INPUT FOR THIS TASK:
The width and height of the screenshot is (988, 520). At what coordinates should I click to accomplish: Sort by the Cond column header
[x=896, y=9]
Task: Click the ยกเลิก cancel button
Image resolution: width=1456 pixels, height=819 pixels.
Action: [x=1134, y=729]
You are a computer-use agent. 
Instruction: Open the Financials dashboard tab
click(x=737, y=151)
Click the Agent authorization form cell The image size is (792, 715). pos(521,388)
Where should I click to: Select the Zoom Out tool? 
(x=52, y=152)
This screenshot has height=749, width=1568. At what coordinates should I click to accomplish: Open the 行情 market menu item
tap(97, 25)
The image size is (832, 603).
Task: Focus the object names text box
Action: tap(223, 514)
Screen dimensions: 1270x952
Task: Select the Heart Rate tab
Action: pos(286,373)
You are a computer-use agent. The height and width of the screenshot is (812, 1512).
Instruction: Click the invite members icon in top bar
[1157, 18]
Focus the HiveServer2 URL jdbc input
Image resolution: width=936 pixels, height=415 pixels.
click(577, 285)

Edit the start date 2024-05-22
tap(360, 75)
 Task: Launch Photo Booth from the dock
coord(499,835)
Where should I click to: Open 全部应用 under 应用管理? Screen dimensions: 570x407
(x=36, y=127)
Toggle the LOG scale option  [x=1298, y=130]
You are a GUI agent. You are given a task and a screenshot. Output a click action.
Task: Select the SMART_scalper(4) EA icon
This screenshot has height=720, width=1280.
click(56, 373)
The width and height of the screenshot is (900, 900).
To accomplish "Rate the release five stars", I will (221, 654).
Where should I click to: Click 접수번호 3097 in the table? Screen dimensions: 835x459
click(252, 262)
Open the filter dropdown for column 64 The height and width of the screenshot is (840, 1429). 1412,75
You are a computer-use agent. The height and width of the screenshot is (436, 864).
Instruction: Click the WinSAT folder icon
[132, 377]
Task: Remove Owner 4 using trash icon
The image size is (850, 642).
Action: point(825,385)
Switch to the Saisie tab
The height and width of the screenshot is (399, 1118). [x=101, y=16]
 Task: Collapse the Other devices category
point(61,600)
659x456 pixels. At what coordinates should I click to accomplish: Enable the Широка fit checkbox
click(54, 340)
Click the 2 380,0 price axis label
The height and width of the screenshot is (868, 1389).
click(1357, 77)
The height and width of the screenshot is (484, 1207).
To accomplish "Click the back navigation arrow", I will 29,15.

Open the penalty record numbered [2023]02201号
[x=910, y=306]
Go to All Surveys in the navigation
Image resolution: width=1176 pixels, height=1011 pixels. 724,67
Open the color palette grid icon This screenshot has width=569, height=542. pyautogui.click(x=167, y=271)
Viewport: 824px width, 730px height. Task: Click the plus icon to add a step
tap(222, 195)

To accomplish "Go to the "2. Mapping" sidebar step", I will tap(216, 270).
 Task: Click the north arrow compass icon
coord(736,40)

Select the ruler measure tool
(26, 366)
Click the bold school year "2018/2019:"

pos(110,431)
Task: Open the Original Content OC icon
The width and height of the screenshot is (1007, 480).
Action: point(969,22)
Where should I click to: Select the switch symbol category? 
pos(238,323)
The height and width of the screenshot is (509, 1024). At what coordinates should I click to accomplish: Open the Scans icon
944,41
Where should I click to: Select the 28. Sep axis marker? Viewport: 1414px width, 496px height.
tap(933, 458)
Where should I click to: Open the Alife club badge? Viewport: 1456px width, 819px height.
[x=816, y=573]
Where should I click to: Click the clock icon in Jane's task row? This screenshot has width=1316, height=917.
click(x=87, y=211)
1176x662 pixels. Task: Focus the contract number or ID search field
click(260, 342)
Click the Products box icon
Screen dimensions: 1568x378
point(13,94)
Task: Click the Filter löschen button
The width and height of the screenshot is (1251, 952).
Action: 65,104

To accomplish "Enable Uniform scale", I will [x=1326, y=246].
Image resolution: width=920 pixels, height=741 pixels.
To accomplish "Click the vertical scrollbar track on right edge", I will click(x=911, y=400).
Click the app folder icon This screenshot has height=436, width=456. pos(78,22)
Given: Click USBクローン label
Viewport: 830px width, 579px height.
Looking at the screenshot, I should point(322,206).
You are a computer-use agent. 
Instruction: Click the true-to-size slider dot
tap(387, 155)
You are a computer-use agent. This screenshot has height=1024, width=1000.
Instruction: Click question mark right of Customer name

ABOUT THIS TASK:
Copy each line from the data above that includes "computer".

EXERCISE ANSWER:
You are a computer-use agent. 
You are a computer-use agent. The height and width of the screenshot is (812, 1512).
You are a computer-use agent. The height and width of the screenshot is (436, 864).
You are a computer-use agent. 
You are a computer-use agent. This screenshot has height=1024, width=1000.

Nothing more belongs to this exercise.